**PROBLEM STATEMENT**
Below are the entries. Transcribe exactly the lines from the one with "You are a GUI" through the one with "[TikTok] (730, 2097)", ends included, and leave out all others.

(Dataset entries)

====

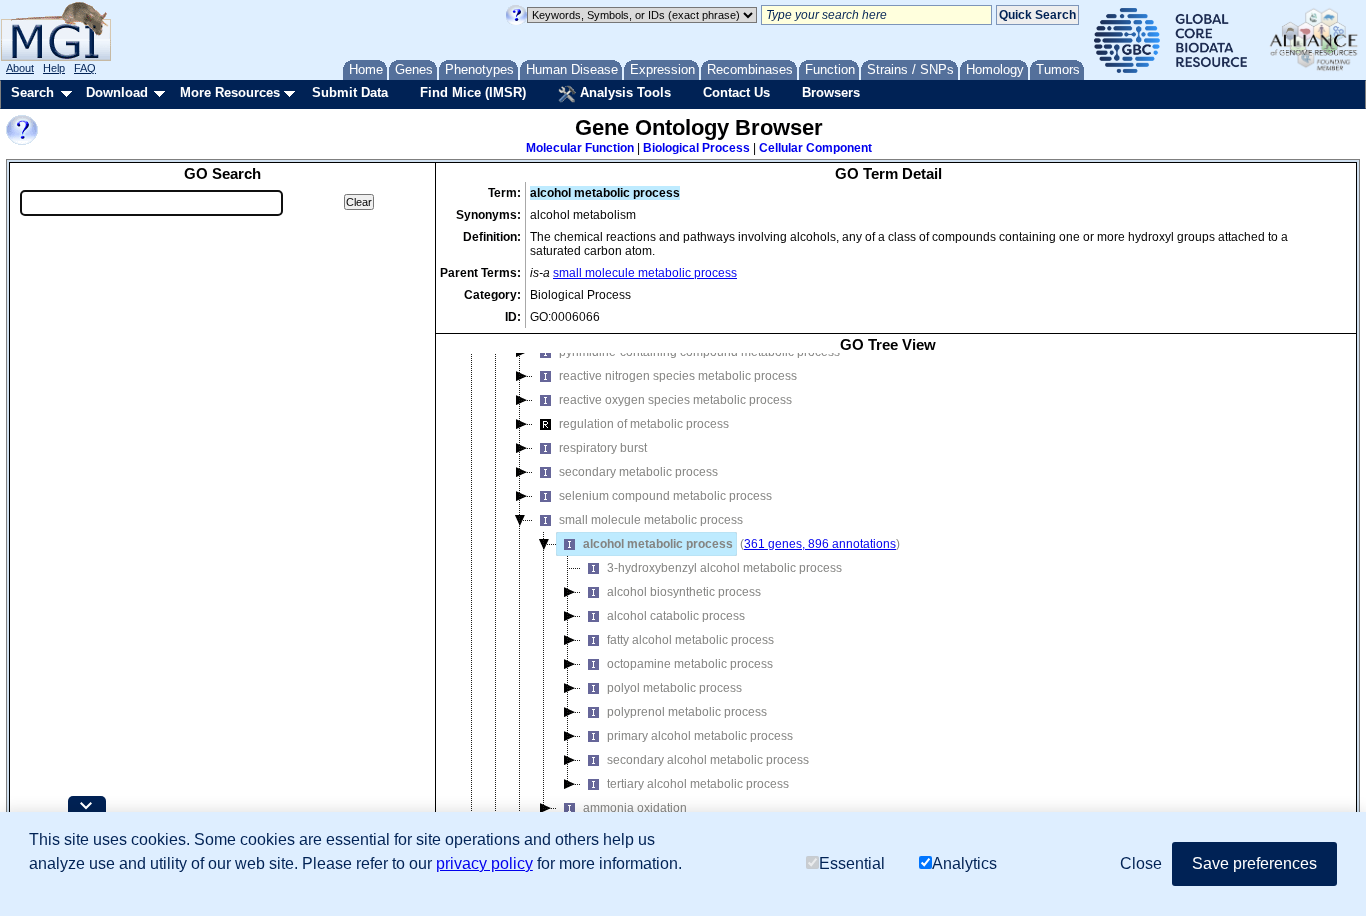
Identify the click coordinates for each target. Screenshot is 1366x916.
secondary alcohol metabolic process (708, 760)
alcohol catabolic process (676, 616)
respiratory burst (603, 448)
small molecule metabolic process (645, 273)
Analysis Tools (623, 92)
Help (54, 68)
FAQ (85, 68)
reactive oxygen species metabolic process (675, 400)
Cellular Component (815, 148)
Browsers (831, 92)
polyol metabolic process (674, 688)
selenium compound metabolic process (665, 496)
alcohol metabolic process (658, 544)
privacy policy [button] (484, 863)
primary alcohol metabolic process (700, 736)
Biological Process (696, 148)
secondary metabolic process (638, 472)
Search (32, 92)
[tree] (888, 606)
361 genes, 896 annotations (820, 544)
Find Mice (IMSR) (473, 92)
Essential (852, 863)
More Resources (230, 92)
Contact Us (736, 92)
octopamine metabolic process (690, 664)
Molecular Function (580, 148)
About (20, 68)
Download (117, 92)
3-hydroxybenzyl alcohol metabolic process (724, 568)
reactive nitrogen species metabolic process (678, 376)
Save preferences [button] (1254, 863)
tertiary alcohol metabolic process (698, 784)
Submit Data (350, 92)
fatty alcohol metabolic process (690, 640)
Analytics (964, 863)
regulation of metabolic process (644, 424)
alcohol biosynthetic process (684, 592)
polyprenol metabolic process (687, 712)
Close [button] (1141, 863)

====

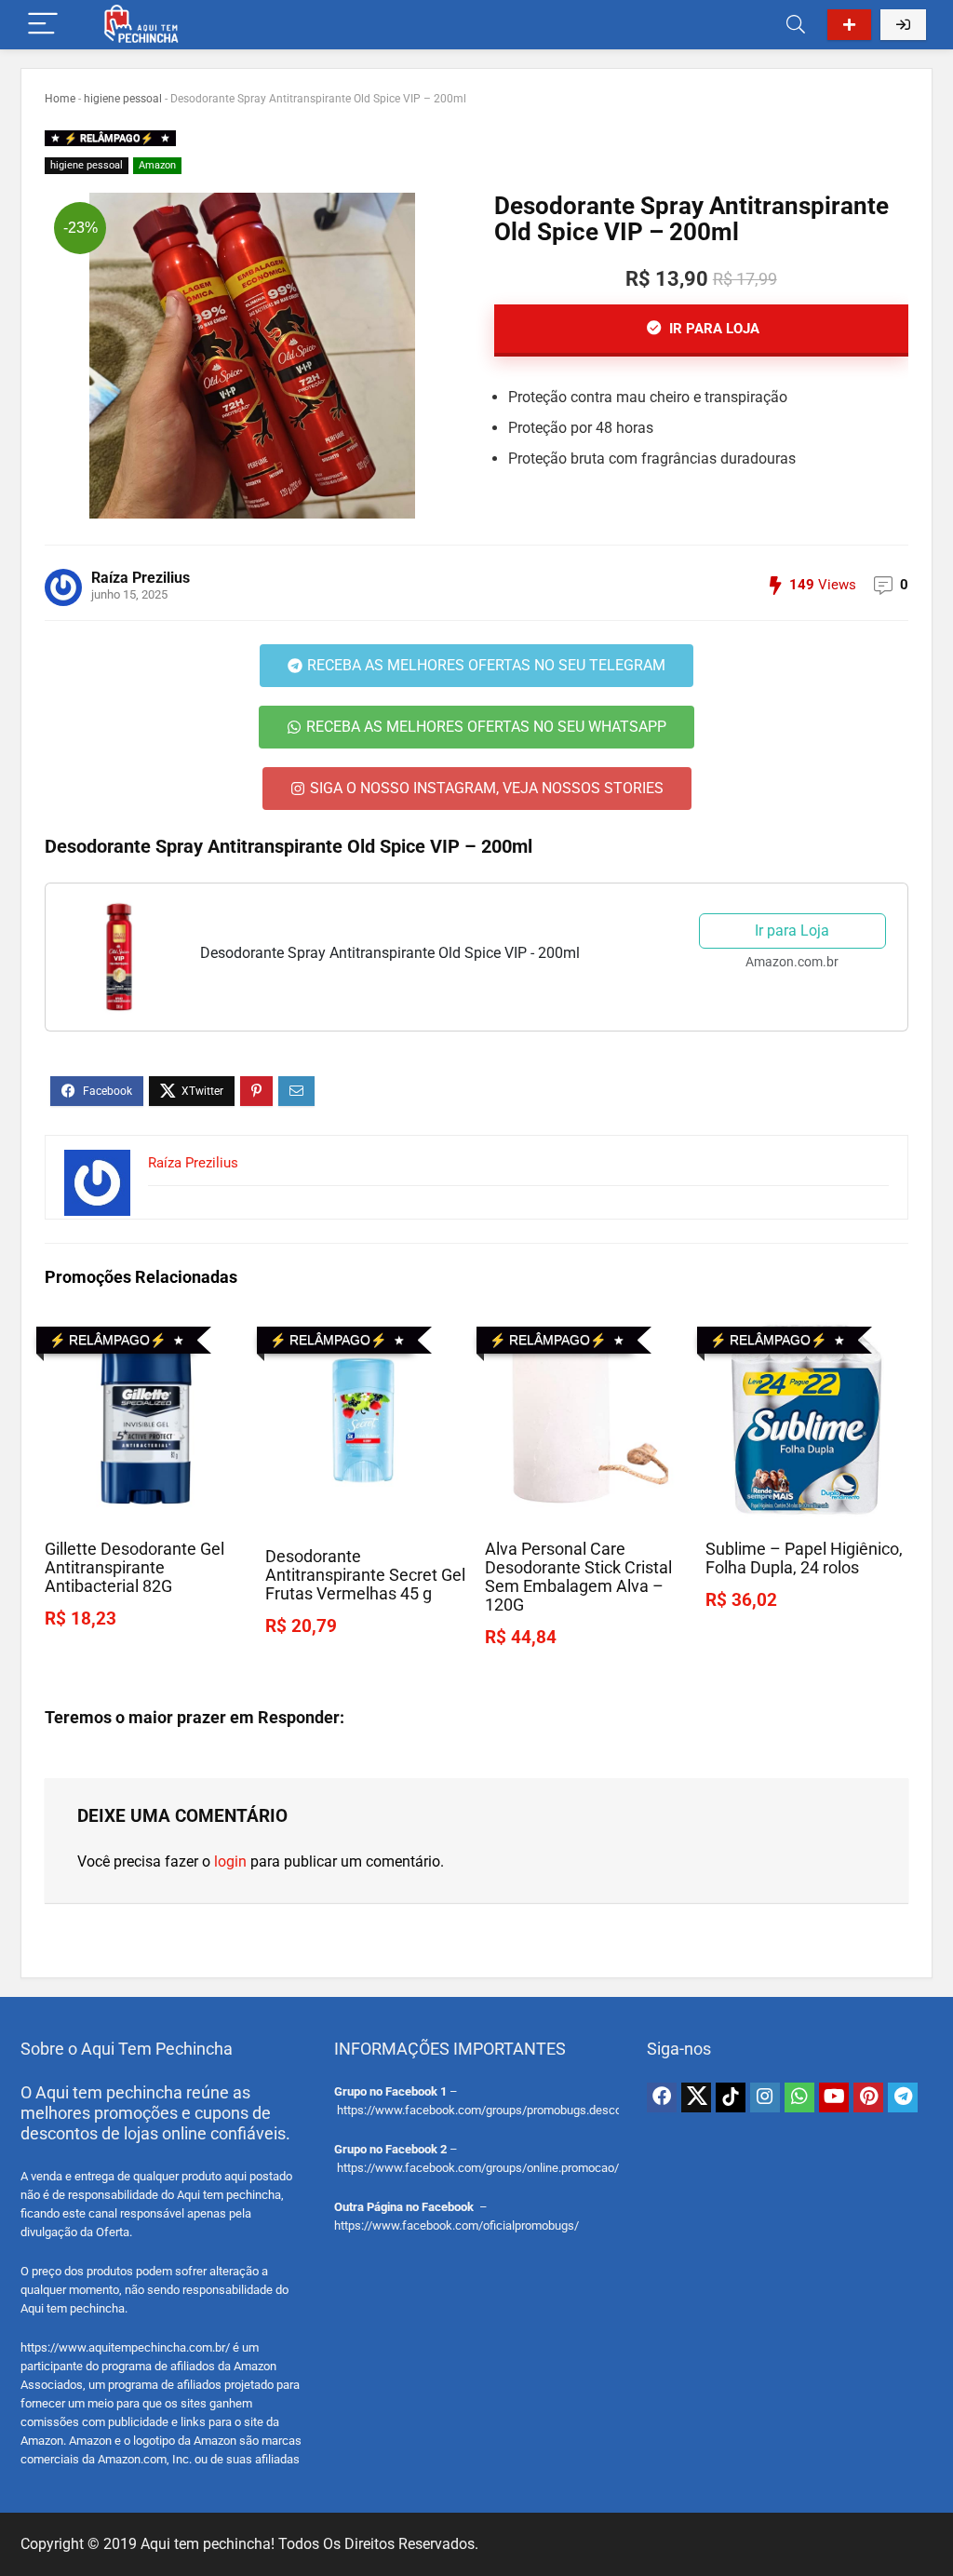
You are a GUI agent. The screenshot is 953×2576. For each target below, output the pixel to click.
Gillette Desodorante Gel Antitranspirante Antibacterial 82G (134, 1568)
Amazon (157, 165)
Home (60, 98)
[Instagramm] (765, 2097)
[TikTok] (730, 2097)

====

**TASK SOLUTION**
You are a GUI agent. The screenshot is 953×2576. For each target below, output the pixel to click.
Gillette Desodorante Gel Antitranspirante Antibacterial 82G (134, 1568)
Amazon (157, 165)
Home (60, 98)
[Instagramm] (765, 2097)
[TikTok] (730, 2097)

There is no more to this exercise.